Exercise details:
Transcribe all the entries word for word, skipping the pictures.

Records to process:
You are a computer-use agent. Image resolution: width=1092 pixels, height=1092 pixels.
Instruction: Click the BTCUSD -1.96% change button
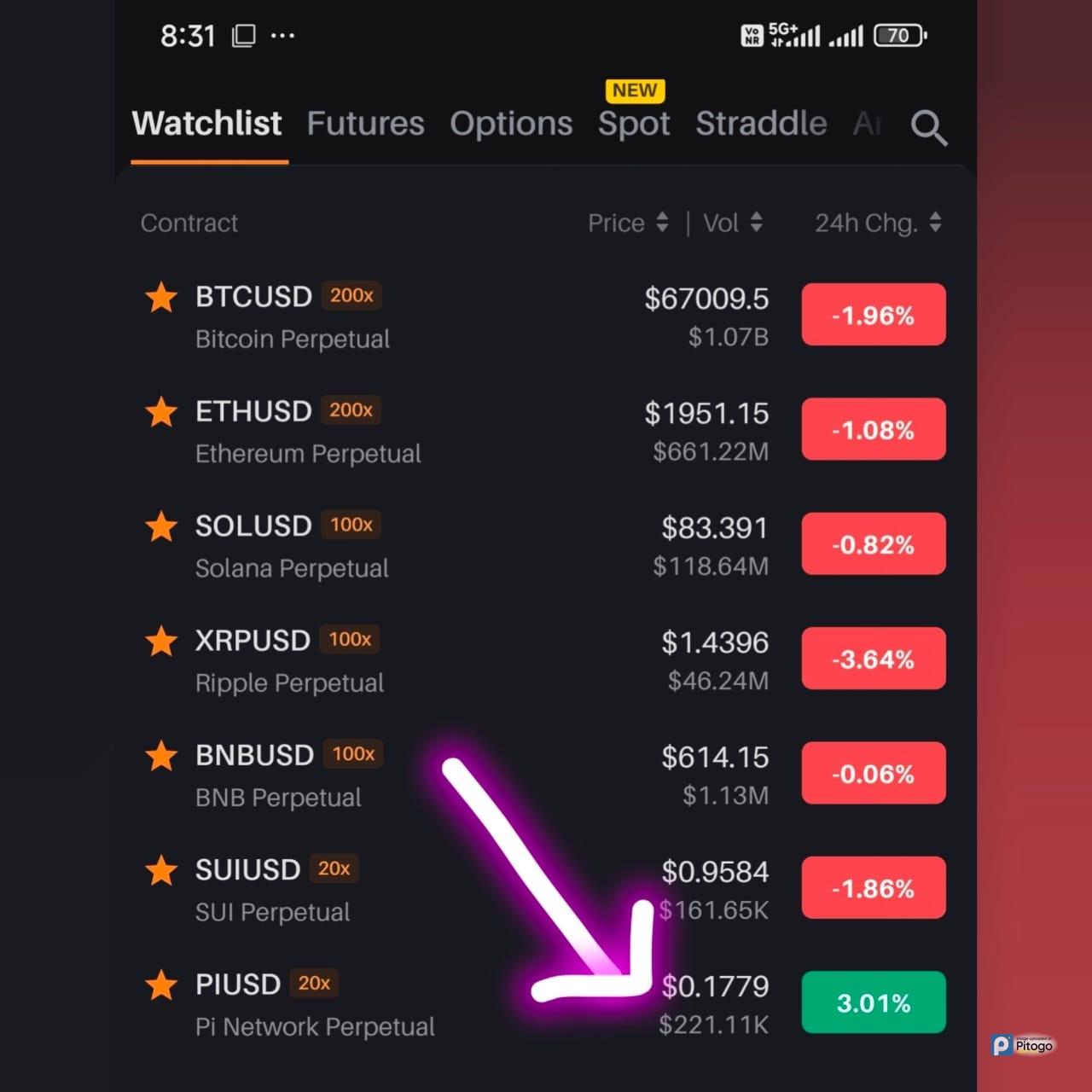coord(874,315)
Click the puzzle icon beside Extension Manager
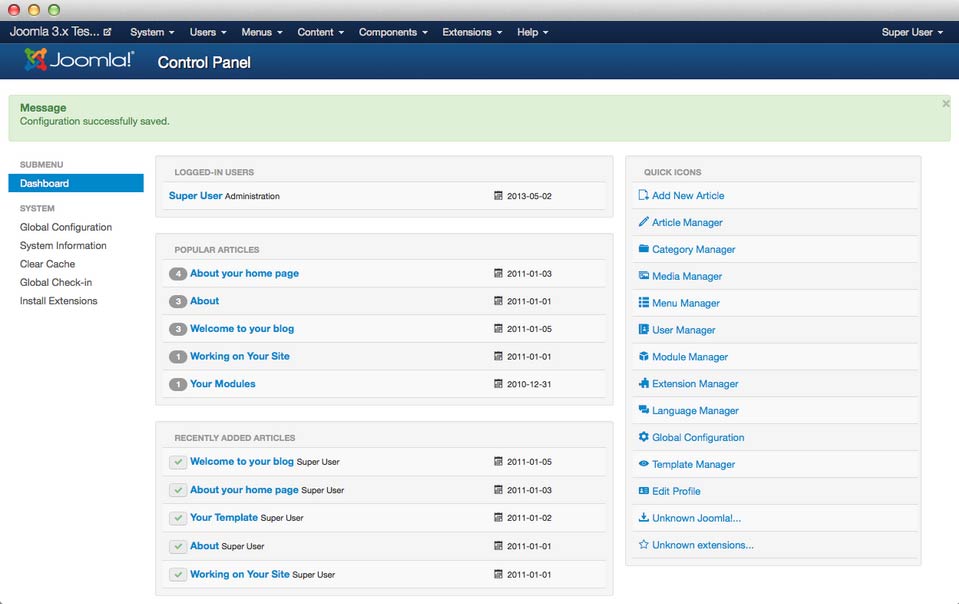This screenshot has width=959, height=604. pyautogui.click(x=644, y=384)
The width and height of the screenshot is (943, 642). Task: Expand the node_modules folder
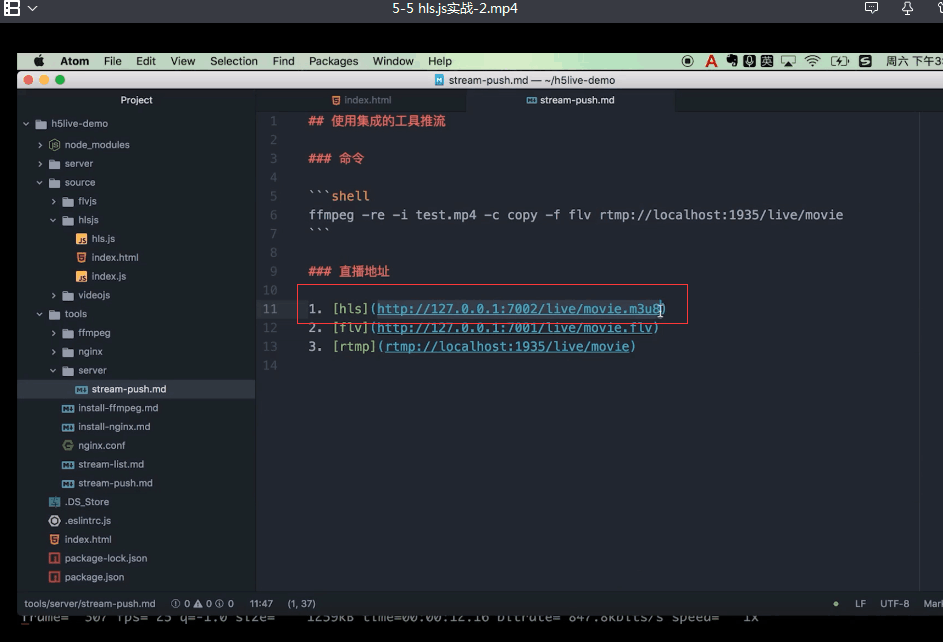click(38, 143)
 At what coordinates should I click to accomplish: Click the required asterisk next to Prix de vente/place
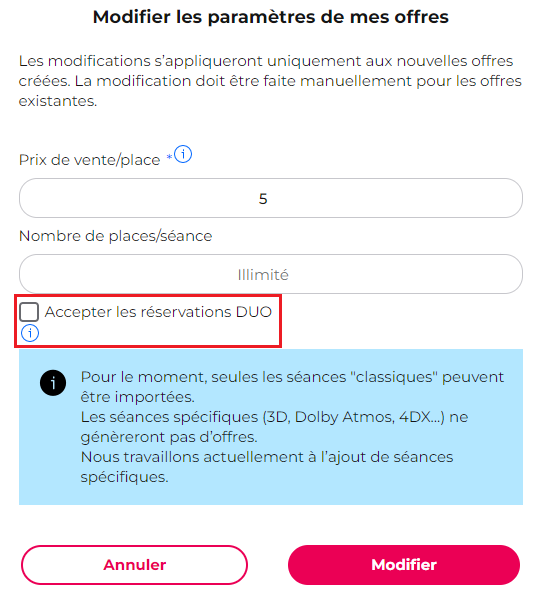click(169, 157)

Answer section:
You are a computer-use agent. Image resolution: width=1092 pixels, height=1092 pixels.
Instruction: Click the BTCUSD -1.96% change button
coord(874,315)
Click the puzzle icon beside Extension Manager
This screenshot has width=959, height=604. pyautogui.click(x=644, y=384)
The width and height of the screenshot is (943, 642). Task: Expand the node_modules folder
click(38, 143)
 At what coordinates should I click to accomplish: Click the required asterisk next to Prix de vente/place
click(169, 157)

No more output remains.